Treatment of triple-negative breast cancer with anti CD133 antibody-modified shikonin-loaded microemulsion / 中草药

ABSTRACT

Objective To evaluate the feasibility and advantages of therapy of triple-negative breast cancer with Anti CD133 antibody-modified shikonin-loaded microemulsion (Anti CD133Ab-SKN-MEs). Methods Anti CD133Ab-SKN-MEs were prepared by a classic EDC/NHS conjugation technique. The drug loading efficiency and density of modified antibody were optimized using average particle size, Zeta potential and entrapment efficiency as indicators. The cell proliferation of MDA-MB-231 cells was investigated by MTT method. The cellular uptake of various formulations was qualitatively and quantitatively investigated using FITC as a probe. MDA-MB-231 cellular apoptosis induced by various treatments was evaluated by the Annexin V-PE/7-amino actinomycin D (Annexin V-PE/7-AAD) assay kit. MDA-MB-231 breast cancer stem cells (MDA-MB-231 CSC) was enriched by a suspension culture technique, and the cell morphology and proportion of CD133-positive cells were studied after treatment with various SKN formulations. The model of MDA-MB-231 tumor-bearing nude mice was established, and then injected five times every other day with saline, shikonin (SKN), SKN-MEs, and Anti CD133Ab-SKN-MEs at a dose of 4 mg/kg, to observe the tumor volume, survival time, tumor inhibition and CD133+ cells ratio during/after the treatment.
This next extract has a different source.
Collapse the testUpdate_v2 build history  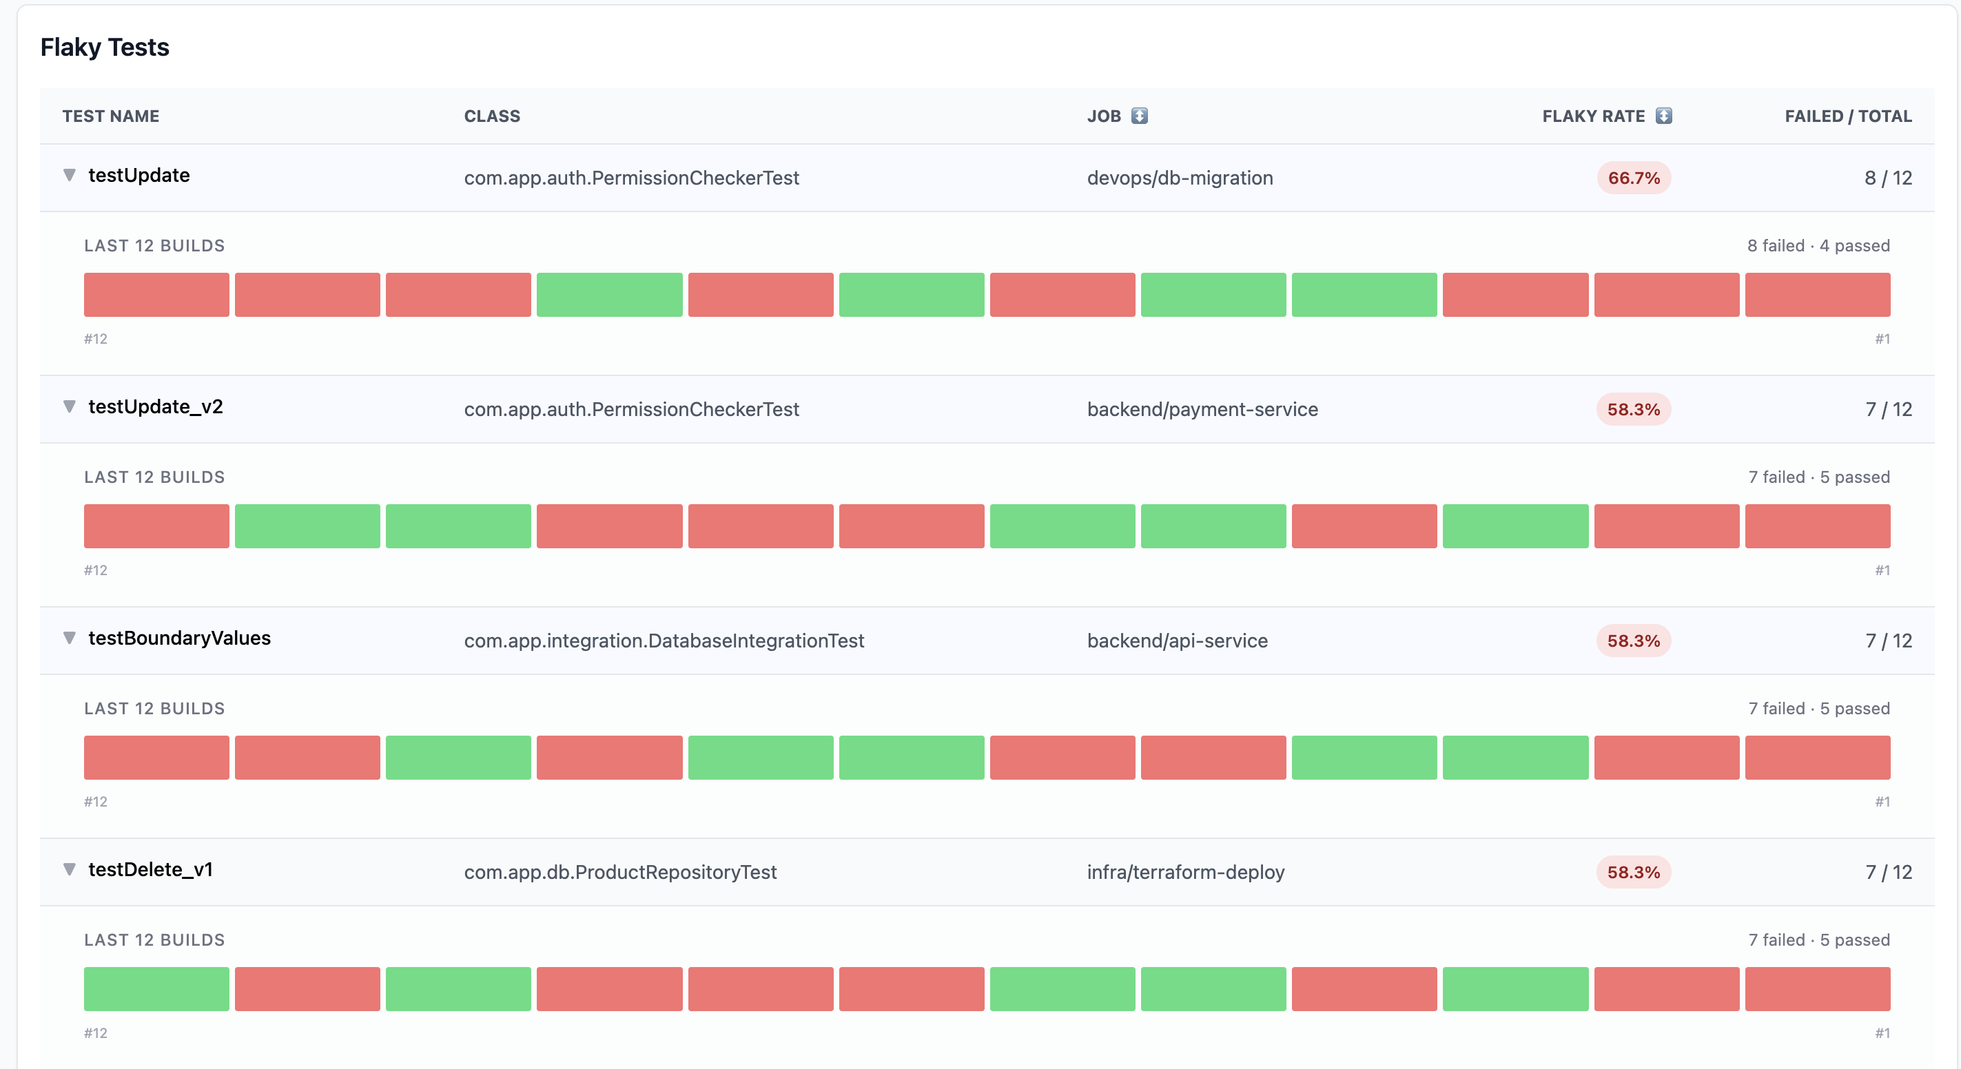[x=69, y=406]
Results The optimal mass ratio of SKN to total carrier was 1.0% in the preparation of Anti CD133Ab-SKN-MEs, and the optimal density of modified antibody was 0.025%.The particle was spherical with a particle size of (31.4 ± 2.1) nm, a potential of (-18.7 ± 2.5) mV and an encapsulation efficiency of (93.6 ± 2.8) %. The IC50 of Anti CD133Ab-SKN-MEs against MDA-MB-231 cells was (1.53 ± 0.43) μg/mL, the cell uptake of Anti CD133Ab-SKN-MEs was significantly higher than that of SKN-MEs and SKN, and 8 h incubation induced (67.9 ± 4.2)% cell apoptosis. Anti CD133Ab-SKN-MEs can significantly inhibit the globularity of MDA-MB-231 CSC, with a decrease in the number of CD133-positive cells. The in vivo tumor inhibition rate of Anti CD133Ab-SKN-MEs-treated mice was 78.5%, and 12.5% of tumor-bearing nude mice still survived at day 69. Moreover, the ratio of CD133-positive tumor cells within the tumor tissues was significantly reduced. Conclusion Anti CD133Ab-SKN-MEs has obvious advantages in treatment of triple-negative breast cancer, which might be related to the inhibition of tumor cells differentiation.